Extract to read section start

Another sound detail worth mentioning is fan noise. Each projector is rated well under 40 decibels, which means that fan noise is noticeable when you're seated close to the projector. The Cinema 17SF had the
quietest fan, rated at 32 decibels -- we had to sit right next to the projector to hear its fan. The quiet fan is intentional, as is the Cinema 17SF's off-white color, which is intended to blend into surroundings when it's mounted on the ceiling in a home or office. The other projectors are some combination of black, silver, and blue, which looks just fine on a tabletop -- and all but the SL705X can be mounted on the ceiling as well.
Macworld's Buying Advice
One projector won't do the trick for all intended uses. Though it wasn't as bright as the others, our favorite was the DLP-based Boxlight Cinema 17SF; its impressive color and contrast, built-in DVI connector, quiet fan, and decor-friendly casing make it the best choice for a permanent home or office installation where multimedia and movies are a must. If you're not in the market for a $4,599 projector, we recommend the $3,499 LCD-based Epson PowerLite 720c, which has enough lumens to overcome ambient light and project onto very large screens.
Tips for Home Use
Whether you plan to use a compact projector in your home only occasionally or install one as part of a permanent home-theater setup, here are a few ways to maximize your enjoyment.

Extract to read section end
Study material section start

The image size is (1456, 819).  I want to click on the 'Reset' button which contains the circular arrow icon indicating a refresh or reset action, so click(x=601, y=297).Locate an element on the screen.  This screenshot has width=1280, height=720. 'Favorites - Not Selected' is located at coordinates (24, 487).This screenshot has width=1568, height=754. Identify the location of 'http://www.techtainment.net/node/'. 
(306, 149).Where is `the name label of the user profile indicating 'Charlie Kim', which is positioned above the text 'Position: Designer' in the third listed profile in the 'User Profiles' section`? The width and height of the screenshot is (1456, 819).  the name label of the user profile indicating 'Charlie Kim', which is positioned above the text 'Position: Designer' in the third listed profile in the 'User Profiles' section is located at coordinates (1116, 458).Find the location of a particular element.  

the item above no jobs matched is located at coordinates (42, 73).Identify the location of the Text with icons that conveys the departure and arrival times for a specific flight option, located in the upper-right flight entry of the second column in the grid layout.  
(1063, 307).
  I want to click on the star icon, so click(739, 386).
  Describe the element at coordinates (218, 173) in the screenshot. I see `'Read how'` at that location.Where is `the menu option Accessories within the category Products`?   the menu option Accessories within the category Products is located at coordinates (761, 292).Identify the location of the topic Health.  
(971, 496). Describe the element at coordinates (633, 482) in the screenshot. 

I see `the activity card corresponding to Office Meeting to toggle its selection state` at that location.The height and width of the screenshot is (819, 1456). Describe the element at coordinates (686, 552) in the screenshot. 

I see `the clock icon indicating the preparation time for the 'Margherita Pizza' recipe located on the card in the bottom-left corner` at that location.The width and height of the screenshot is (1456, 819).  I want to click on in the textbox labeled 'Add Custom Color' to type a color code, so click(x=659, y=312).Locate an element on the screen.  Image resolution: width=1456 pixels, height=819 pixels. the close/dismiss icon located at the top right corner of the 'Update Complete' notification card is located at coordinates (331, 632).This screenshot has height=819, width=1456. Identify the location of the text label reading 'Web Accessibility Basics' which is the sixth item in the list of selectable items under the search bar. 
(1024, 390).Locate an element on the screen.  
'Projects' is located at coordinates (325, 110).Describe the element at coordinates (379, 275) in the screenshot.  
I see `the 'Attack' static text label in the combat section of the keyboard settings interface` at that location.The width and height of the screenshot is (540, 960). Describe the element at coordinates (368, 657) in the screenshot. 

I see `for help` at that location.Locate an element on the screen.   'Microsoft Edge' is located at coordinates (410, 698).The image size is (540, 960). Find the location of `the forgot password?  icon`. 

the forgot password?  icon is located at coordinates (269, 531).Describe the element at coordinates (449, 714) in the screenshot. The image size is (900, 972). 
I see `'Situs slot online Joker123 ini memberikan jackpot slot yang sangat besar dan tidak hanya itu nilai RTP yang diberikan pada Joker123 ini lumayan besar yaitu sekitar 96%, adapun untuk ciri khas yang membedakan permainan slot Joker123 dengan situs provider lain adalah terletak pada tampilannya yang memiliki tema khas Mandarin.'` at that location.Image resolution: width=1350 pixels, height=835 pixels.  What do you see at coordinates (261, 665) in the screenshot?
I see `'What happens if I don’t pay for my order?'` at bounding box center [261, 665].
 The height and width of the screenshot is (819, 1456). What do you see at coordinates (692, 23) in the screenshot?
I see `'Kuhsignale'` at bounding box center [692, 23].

Study material section end

Exercise requirements - Reproduce the projector review excerpt in full, word for word. These items were taken from a separate source.

Solution for this task -
Another sound detail worth mentioning is fan noise. Each projector is rated well under 40 decibels, which means that fan noise is noticeable when you're seated close to the projector. The Cinema 17SF had the
quietest fan, rated at 32 decibels -- we had to sit right next to the projector to hear its fan. The quiet fan is intentional, as is the Cinema 17SF's off-white color, which is intended to blend into surroundings when it's mounted on the ceiling in a home or office. The other projectors are some combination of black, silver, and blue, which looks just fine on a tabletop -- and all but the SL705X can be mounted on the ceiling as well.
Macworld's Buying Advice
One projector won't do the trick for all intended uses. Though it wasn't as bright as the others, our favorite was the DLP-based Boxlight Cinema 17SF; its impressive color and contrast, built-in DVI connector, quiet fan, and decor-friendly casing make it the best choice for a permanent home or office installation where multimedia and movies are a must. If you're not in the market for a $4,599 projector, we recommend the $3,499 LCD-based Epson PowerLite 720c, which has enough lumens to overcome ambient light and project onto very large screens.
Tips for Home Use
Whether you plan to use a compact projector in your home only occasionally or install one as part of a permanent home-theater setup, here are a few ways to maximize your enjoyment.